Alongside an array of doctors and scientists who spend their
days and whole nights in the room trying to discover more about the killer
disease, there runs a mystery that they must solve. The bubonic plague is
always a step ahead of those that are trying to beat it. It knows no class,
caste or status. They have to solve where this killer comes from, to know how
they can prevent the next death. Incidentally, somewhere along the way, they
invent a new science, research that still remains crucial for our understanding
of medical sciences. The Holmesian quality to the way the scientists try to
find highly elusive answers is a delicious touch to what could easily have ended
up being just a drab account of an old half-forgotten epidemic. Room 000 is anything but that.
The book lifts the lid off deified names, going behind the
legends they have become to tell stories of when they were mere humans.

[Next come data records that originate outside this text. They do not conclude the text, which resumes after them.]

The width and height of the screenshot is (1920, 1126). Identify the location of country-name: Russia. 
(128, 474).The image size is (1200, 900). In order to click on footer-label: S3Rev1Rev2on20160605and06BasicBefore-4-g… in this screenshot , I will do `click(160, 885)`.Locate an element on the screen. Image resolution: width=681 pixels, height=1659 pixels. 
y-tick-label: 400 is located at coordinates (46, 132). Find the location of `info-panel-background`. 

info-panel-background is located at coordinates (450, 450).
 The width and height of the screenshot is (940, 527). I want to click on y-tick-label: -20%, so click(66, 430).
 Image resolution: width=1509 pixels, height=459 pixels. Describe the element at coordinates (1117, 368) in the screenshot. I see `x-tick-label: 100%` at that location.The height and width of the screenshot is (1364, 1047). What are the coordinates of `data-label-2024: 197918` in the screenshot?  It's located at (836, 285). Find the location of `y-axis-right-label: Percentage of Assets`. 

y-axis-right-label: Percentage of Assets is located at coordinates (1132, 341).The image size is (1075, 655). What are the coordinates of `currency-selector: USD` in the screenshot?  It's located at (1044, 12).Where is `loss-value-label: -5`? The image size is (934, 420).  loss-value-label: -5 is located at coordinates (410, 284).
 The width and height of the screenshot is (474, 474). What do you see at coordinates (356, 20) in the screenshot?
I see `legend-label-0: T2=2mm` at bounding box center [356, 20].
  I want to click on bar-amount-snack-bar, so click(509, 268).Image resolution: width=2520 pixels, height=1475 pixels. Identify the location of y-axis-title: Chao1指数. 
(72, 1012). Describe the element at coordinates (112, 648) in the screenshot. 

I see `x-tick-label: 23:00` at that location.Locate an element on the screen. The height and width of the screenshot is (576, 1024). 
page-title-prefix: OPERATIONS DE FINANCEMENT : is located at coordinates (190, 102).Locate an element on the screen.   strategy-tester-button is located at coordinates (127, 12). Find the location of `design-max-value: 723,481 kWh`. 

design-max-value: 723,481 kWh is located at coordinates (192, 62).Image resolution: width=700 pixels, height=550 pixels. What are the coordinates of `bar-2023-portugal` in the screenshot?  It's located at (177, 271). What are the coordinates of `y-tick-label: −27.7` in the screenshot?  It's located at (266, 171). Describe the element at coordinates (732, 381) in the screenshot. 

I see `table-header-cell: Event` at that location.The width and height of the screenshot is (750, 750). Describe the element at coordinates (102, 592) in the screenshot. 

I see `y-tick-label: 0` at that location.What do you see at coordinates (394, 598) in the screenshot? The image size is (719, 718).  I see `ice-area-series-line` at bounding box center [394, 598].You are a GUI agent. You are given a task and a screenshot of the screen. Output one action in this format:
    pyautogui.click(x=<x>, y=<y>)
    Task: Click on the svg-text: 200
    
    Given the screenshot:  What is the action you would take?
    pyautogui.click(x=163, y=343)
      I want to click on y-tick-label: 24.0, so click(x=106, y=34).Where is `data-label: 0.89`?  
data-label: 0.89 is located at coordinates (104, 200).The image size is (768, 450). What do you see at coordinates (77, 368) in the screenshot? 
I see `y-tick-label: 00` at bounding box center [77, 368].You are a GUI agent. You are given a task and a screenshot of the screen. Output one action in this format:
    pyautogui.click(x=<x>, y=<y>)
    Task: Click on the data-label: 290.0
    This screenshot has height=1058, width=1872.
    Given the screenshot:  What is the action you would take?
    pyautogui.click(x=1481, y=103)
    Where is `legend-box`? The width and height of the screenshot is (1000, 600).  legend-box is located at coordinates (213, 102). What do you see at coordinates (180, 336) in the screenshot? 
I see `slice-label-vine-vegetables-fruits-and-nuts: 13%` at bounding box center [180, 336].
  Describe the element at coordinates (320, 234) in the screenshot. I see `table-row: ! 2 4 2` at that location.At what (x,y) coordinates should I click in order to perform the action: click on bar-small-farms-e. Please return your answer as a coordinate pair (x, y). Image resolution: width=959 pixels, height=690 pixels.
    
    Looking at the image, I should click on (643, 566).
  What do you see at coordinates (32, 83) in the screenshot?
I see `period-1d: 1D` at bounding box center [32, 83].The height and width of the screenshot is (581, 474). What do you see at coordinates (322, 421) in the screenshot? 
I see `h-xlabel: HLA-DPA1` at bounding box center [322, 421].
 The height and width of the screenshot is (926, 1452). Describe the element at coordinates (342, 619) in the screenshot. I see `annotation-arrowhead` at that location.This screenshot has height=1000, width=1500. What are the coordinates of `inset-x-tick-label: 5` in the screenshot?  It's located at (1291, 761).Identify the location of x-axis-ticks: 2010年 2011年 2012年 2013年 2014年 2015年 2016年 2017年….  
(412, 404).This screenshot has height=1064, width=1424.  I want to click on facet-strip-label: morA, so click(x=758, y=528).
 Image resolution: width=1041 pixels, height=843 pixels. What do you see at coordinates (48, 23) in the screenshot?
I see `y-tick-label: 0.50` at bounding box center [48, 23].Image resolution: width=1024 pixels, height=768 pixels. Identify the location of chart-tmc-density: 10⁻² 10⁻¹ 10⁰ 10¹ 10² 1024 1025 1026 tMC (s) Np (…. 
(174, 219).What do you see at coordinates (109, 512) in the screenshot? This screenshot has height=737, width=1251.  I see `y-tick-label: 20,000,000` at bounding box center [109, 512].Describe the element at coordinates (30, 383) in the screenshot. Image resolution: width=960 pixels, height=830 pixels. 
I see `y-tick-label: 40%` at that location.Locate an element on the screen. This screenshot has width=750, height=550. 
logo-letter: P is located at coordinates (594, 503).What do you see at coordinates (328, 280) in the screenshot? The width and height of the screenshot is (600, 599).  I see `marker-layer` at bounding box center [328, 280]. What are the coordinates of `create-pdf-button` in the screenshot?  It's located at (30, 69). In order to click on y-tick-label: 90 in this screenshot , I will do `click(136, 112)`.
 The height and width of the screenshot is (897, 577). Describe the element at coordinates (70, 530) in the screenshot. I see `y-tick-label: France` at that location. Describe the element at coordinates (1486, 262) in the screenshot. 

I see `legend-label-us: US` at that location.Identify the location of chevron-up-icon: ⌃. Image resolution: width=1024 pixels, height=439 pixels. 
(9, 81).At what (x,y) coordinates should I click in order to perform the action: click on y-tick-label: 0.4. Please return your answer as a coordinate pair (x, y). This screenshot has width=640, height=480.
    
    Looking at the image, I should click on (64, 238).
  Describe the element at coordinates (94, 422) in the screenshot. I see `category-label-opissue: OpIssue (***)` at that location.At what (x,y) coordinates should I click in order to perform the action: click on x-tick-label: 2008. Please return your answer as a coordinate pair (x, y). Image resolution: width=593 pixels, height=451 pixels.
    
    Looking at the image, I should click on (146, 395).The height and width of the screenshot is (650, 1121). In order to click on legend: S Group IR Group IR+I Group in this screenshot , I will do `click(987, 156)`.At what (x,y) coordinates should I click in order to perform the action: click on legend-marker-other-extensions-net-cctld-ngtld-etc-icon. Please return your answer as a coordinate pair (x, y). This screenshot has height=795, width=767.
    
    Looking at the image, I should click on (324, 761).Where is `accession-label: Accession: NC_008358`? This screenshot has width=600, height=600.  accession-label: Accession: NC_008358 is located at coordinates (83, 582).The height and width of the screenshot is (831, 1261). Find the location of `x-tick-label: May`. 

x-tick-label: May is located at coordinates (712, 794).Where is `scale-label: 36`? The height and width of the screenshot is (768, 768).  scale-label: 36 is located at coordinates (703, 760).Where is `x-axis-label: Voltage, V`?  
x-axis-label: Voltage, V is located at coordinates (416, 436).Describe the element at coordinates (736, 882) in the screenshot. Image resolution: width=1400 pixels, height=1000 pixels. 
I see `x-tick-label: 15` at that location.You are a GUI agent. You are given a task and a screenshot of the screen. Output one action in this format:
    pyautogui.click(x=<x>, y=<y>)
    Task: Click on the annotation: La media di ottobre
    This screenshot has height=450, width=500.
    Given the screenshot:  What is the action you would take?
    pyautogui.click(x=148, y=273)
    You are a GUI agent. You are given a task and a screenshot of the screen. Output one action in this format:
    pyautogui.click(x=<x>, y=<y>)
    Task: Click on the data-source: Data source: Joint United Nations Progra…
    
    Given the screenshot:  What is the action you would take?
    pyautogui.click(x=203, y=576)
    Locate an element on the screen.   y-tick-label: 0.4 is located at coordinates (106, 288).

Haffkine has a firm place in history for his vaccine, meriting a plaque, and
later an institute in his name. But the pages of this book show his
vulnerabilities, his insecurities, his very-human personality, the competitions
and politics that went behind his elevation to legend-hood. Culled from
letters, announcements, research papers and innumerable personal accounts, each
of the names who have become, if at all, footnotes in regular history books,
are handed back their individual personalities and allowed to tell their own
stories.
Room 000 is
largely a narrative of medical history. In some stray places, you do yearn for
a shorter, cheat-version. But then, nearly immediately, the monotony is broken
by moving portraits of patients and their families, their very real fears and
rare triumphs, people who historians have never bothered naming. Incomplete
facts demanded the invention of peripheral characters or events, the authors
say in their acknowledgements. These peripherals are what make the book the
fascinating account that it is, elevating it from a book that only medical
students and historians might have use for to a beautiful piece of literature.
That it is speckled with lovely lines like “…daylight just a sigh away” is but
a bonus of great reading.
The book is part medical history, part mystery novel, part
drama and part poetry, in places. It is at its heart a story of human triumph. Multi-layered
and highly entertaining, Room 000 is
as much a narrative of a people as it is the story of the city they lived in.